§ **RECORDED DATA**:
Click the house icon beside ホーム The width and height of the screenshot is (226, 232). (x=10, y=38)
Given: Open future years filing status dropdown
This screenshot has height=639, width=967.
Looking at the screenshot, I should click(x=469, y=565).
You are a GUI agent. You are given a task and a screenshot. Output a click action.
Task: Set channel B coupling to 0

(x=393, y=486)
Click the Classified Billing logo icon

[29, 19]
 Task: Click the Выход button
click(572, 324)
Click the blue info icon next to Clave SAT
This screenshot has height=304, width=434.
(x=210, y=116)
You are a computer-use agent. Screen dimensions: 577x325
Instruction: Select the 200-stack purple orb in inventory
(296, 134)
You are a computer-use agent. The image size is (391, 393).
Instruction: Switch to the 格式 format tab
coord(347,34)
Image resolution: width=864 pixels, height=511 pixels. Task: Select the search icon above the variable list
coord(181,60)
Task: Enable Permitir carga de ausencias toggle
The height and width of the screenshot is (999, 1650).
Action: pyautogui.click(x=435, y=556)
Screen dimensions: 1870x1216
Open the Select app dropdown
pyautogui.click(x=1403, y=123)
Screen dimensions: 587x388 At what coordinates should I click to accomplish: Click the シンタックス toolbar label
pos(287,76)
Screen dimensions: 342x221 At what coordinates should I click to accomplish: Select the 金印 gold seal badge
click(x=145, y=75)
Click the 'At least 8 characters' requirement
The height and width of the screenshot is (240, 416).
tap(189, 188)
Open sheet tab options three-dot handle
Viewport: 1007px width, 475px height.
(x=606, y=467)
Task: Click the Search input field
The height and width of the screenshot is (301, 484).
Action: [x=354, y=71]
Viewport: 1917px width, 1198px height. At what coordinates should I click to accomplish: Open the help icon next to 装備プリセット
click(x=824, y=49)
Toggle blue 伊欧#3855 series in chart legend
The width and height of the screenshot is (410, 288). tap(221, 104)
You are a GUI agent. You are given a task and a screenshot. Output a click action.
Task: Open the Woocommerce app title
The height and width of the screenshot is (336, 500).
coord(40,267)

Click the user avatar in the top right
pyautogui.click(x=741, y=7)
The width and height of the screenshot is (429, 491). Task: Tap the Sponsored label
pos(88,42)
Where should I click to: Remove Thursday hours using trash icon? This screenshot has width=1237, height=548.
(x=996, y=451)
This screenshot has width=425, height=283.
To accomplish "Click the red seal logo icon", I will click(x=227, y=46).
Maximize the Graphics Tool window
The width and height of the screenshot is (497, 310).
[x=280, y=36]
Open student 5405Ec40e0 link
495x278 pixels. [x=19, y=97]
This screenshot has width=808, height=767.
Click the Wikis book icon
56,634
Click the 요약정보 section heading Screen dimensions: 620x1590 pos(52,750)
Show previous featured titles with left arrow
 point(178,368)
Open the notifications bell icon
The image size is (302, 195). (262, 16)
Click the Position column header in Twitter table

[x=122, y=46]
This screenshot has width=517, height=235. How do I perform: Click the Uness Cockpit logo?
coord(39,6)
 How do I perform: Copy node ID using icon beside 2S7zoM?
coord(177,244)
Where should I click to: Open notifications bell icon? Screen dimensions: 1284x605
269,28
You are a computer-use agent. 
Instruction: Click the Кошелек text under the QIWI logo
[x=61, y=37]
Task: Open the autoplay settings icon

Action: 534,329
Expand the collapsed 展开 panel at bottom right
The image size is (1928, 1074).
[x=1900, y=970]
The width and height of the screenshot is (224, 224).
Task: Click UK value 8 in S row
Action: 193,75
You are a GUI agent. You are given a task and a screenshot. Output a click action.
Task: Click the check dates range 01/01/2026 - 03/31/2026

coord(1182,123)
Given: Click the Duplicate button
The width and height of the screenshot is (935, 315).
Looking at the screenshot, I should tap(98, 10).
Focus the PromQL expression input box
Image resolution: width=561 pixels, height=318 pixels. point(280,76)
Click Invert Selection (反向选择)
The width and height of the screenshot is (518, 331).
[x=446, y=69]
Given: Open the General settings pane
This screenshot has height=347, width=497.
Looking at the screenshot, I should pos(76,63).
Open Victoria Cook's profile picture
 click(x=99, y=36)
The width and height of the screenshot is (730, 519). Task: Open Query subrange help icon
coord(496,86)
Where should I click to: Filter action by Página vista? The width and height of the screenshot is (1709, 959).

§ **GIVEN INSTRUCTION**: Convert the lines from the one containing "Toggle blue 伊欧#3855 series in chart legend" through the one containing "coord(40,267)" into a Markdown table with the columns No. and Line. Number each row and leave out any blank lines.

§ **ANSWER TO THIS EXERCISE**:
| No. | Line |
|---|---|
| 1 | Toggle blue 伊欧#3855 series in chart legend |
| 2 | The width and height of the screenshot is (410, 288). tap(221, 104) |
| 3 | You are a GUI agent. You are given a task and a screenshot. Output a click action. |
| 4 | Task: Open the Woocommerce app title |
| 5 | The height and width of the screenshot is (336, 500). |
| 6 | coord(40,267) |